Troubleshooting is a form of problem solving, often applied to repair failed products or processes on a machine or a system.
It is a logical, systematic search for the source of a problem in order to solve it, and make the product or process operational again.
Finally, troubleshooting requires confirmation that the solution restores the product or process to its working state.
In general, troubleshooting is the identification or diagnosis of "trouble" in the management flow of a system caused by a failure of some kind.
(For example, selecting the "print" option from various computer applications is intended to result in a hardcopy emerging from some specific device).
There are two major elements required to enable a troubleshooting diagnosis to take place - à priori domain knowledge and search strategies.
Diagnosis of a problem transpires as a rapid recognition process in which symptoms evoke appropriate situation categories.
However, the strategy won’t work independently with truly novel problems, or where deeper understanding of whatever is taking place is sought.
Topography in this context means a description or an analysis of a structured entity, showing the relations among its elements.
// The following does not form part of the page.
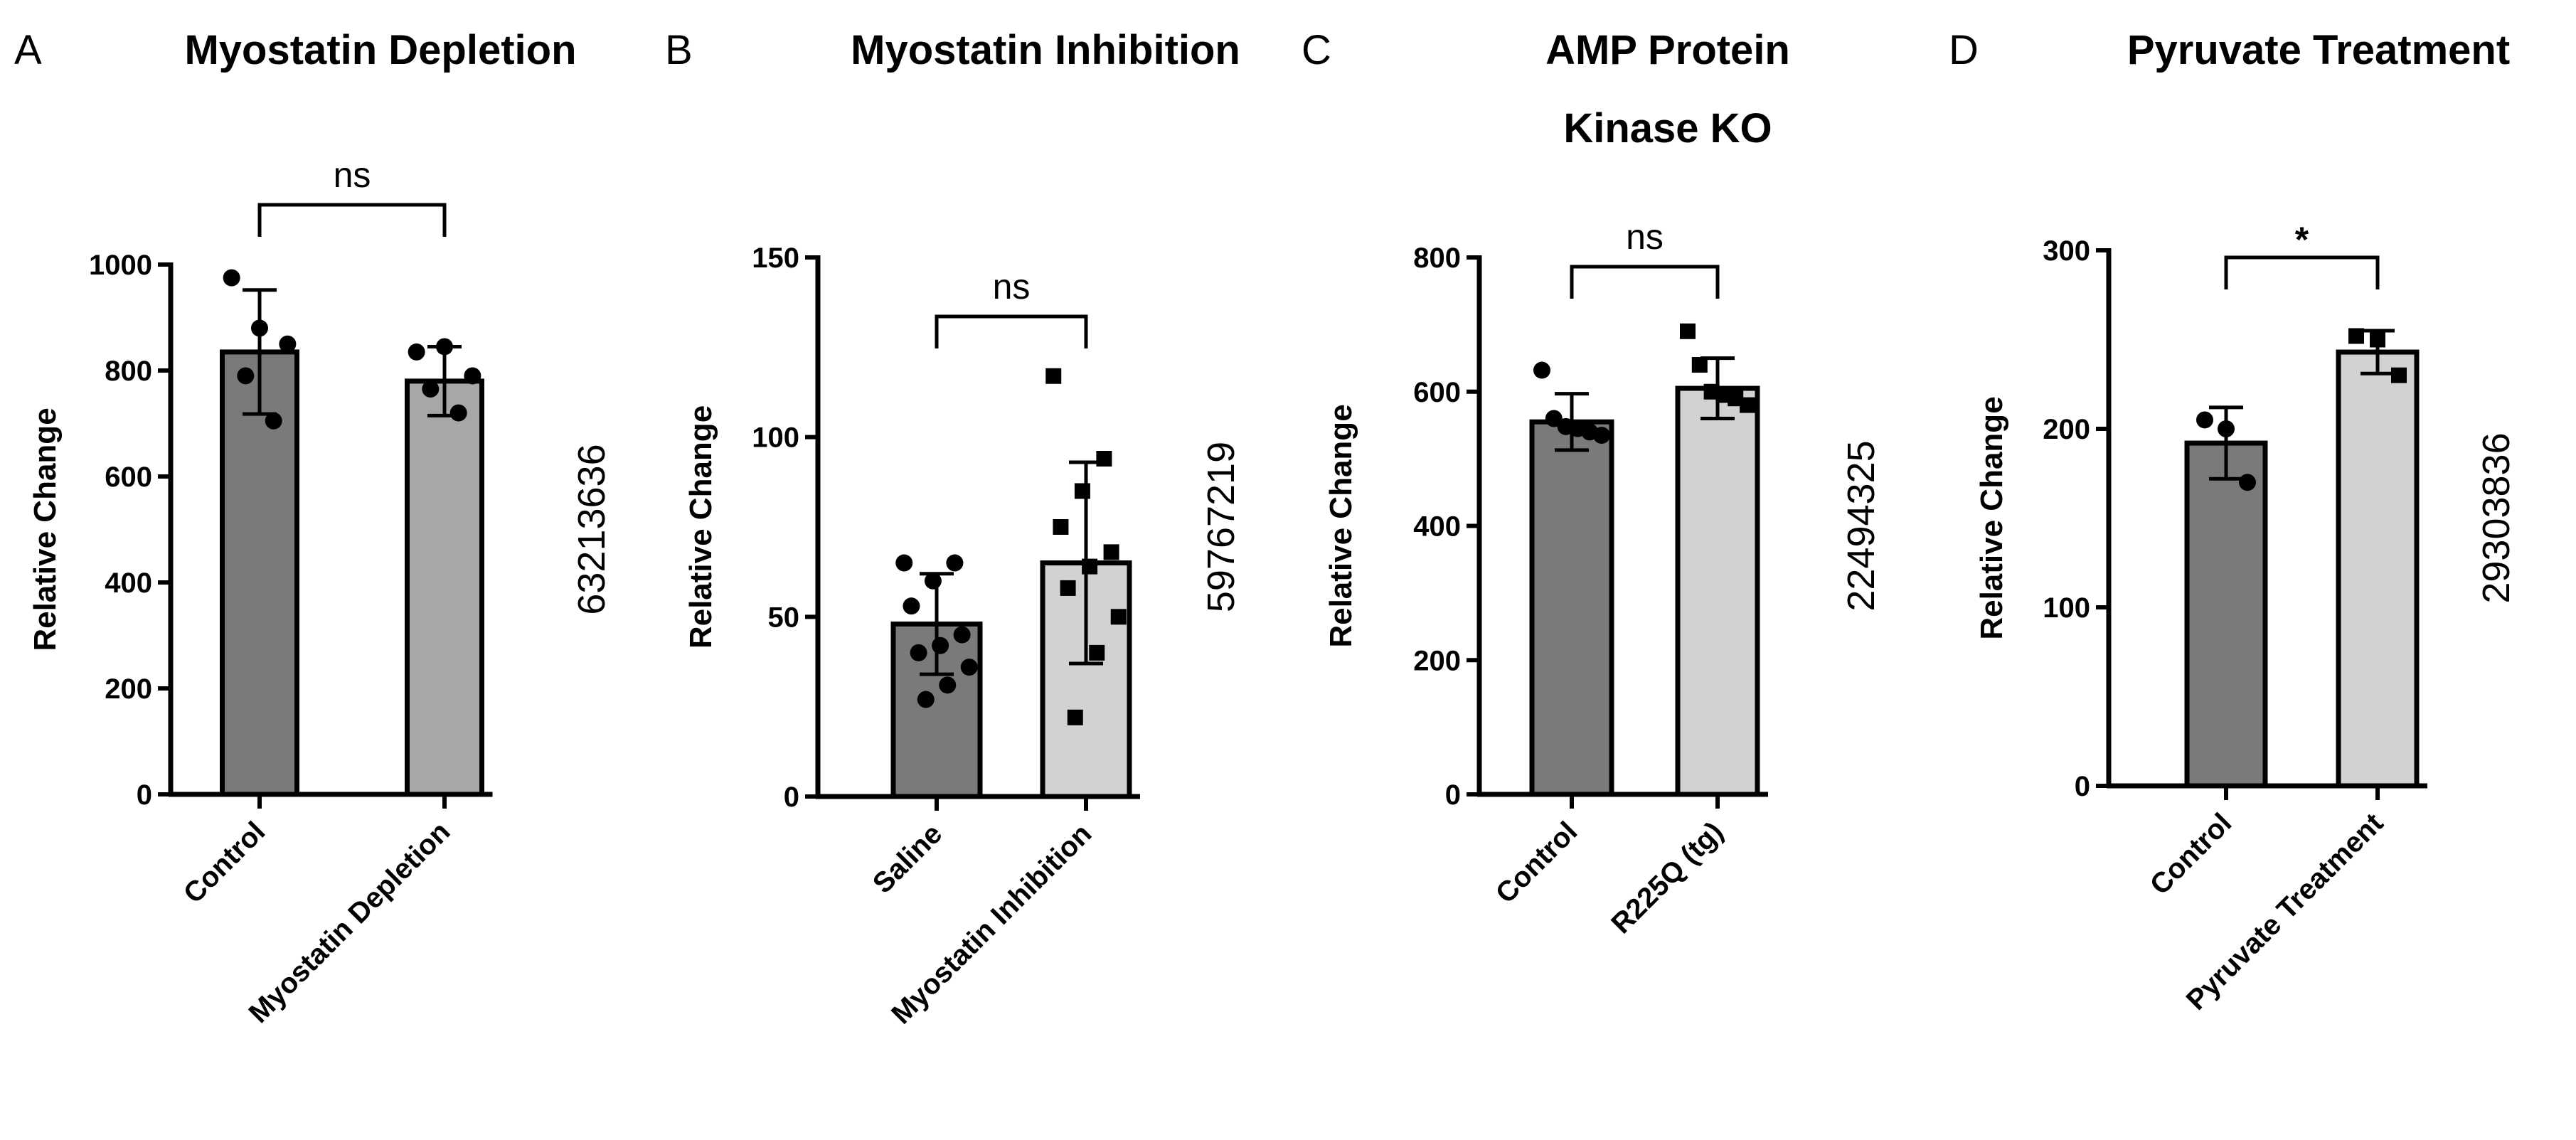  Describe the element at coordinates (120, 266) in the screenshot. I see `y-tick-label: 1000` at that location.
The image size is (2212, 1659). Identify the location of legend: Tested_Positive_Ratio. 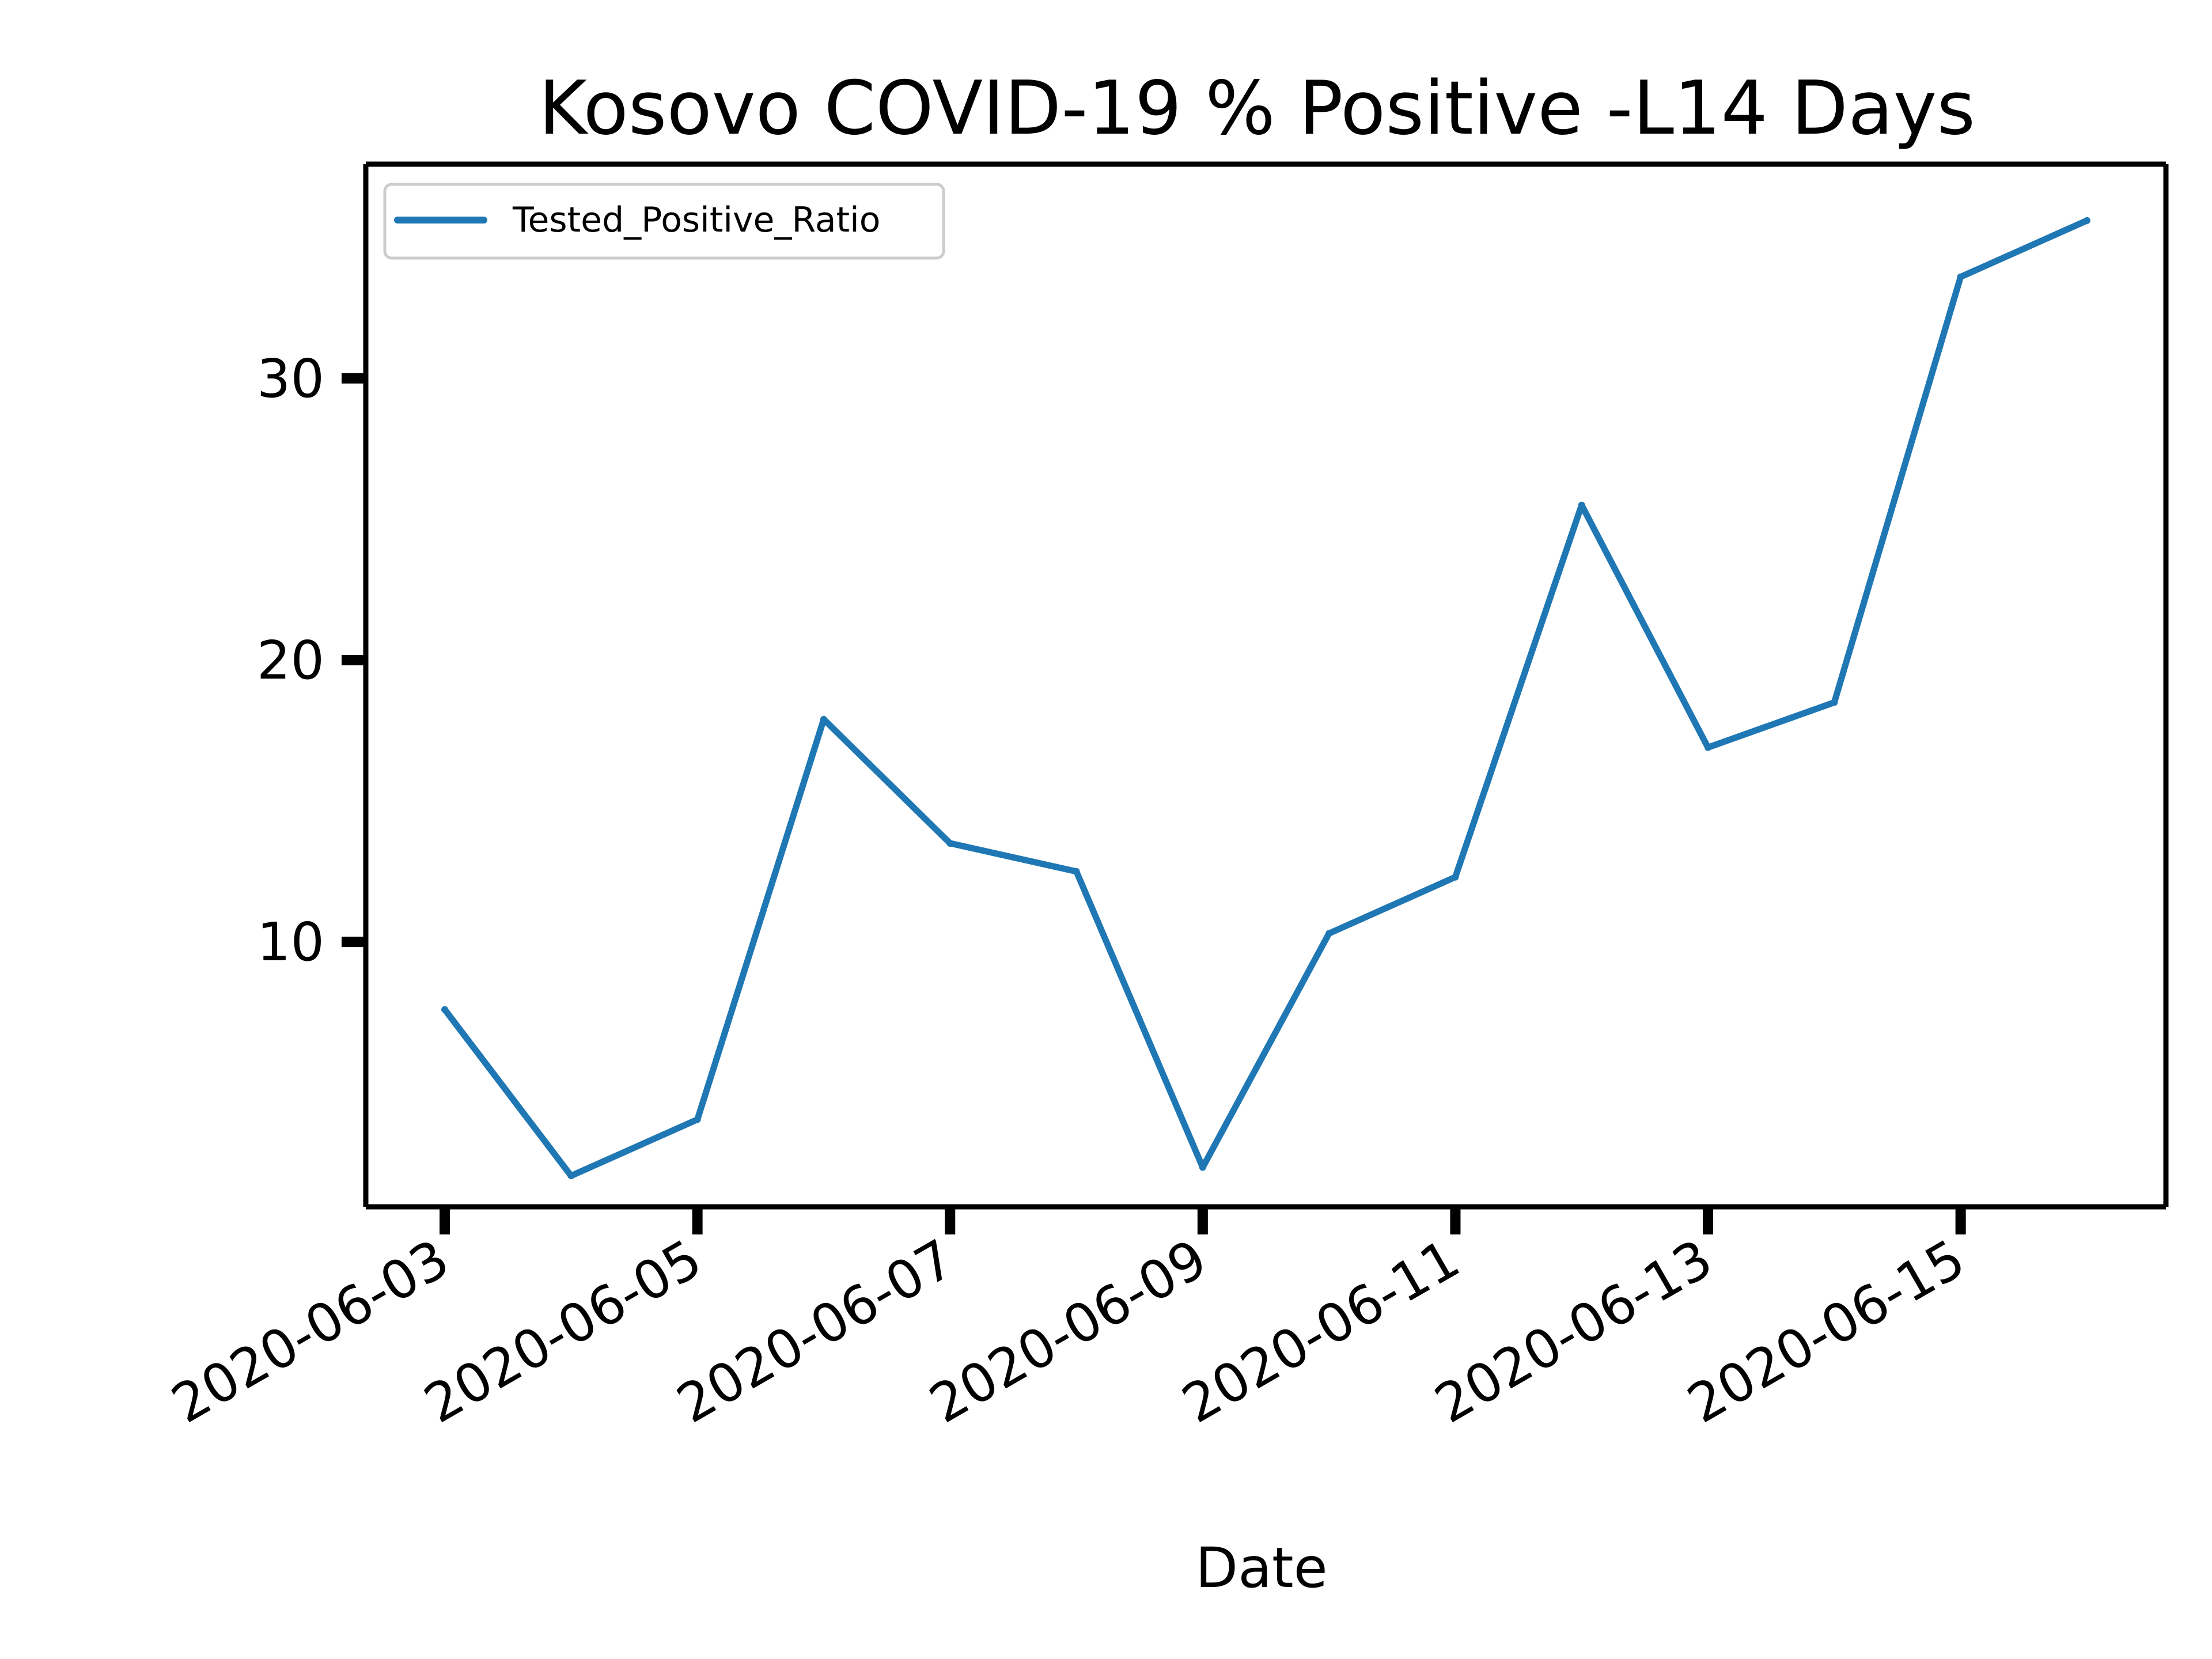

Comprehensive documentation produced by proficient technical writers is very helpful, especially if it provides a theory of operation for the subject device or system.
Some computerized troubleshooting services (such as Primary, later renamed Manesar), immediately show the top 10 solutions with the highest probability of fixing the underlying problem.
The computer uses these reports to update its estimates of which solutions have the highest probability of fixing that particular set of symptoms.
[9][10] Efficient methodical troubleshooting starts on with a clear understanding of the expected behavior of the system and the symptoms being observed.
[12] It is similar to the game of "twenty questions": Anyone can isolate one option out of a million by dividing the set of alternatives in half 20 times (because 2^10 = 1024 and 2^20 = 1,048,576).
Often considerable effort and emphasis in troubleshooting is placed on reproducibility ... on finding a procedure to reliably induce the symptom to occur.
In electronics this often is the result of components that are thermally sensitive (since resistance of a circuit varies with the temperature of the conductors in it).
Compressed air can be used to cool specific spots on a circuit board and a heat gun can be used to raise the temperatures; thus troubleshooting of electronics systems frequently entails applying these tools in order to reproduce a problem.
In computer programming race conditions often lead to intermittent symptoms which are extremely difficult to reproduce; various techniques can be used to force the particular function or module to be called more rapidly than it would be in normal operation (analogous to "heating up" a component in a hardware circuit) while other techniques can be used to introduce greater delays in, or force synchronization among, other modules or interacting processes.
Nevertheless, sometimes troubleshooters must resort to statistical methods ... and can only find procedures to increase the symptom's occurrence to a point at which serial substitution or some other technique is feasible.
In such cases, even when the symptom seems to disappear for significantly longer periods, there is a low confidence that the root cause has been found and that the problem is truly solved.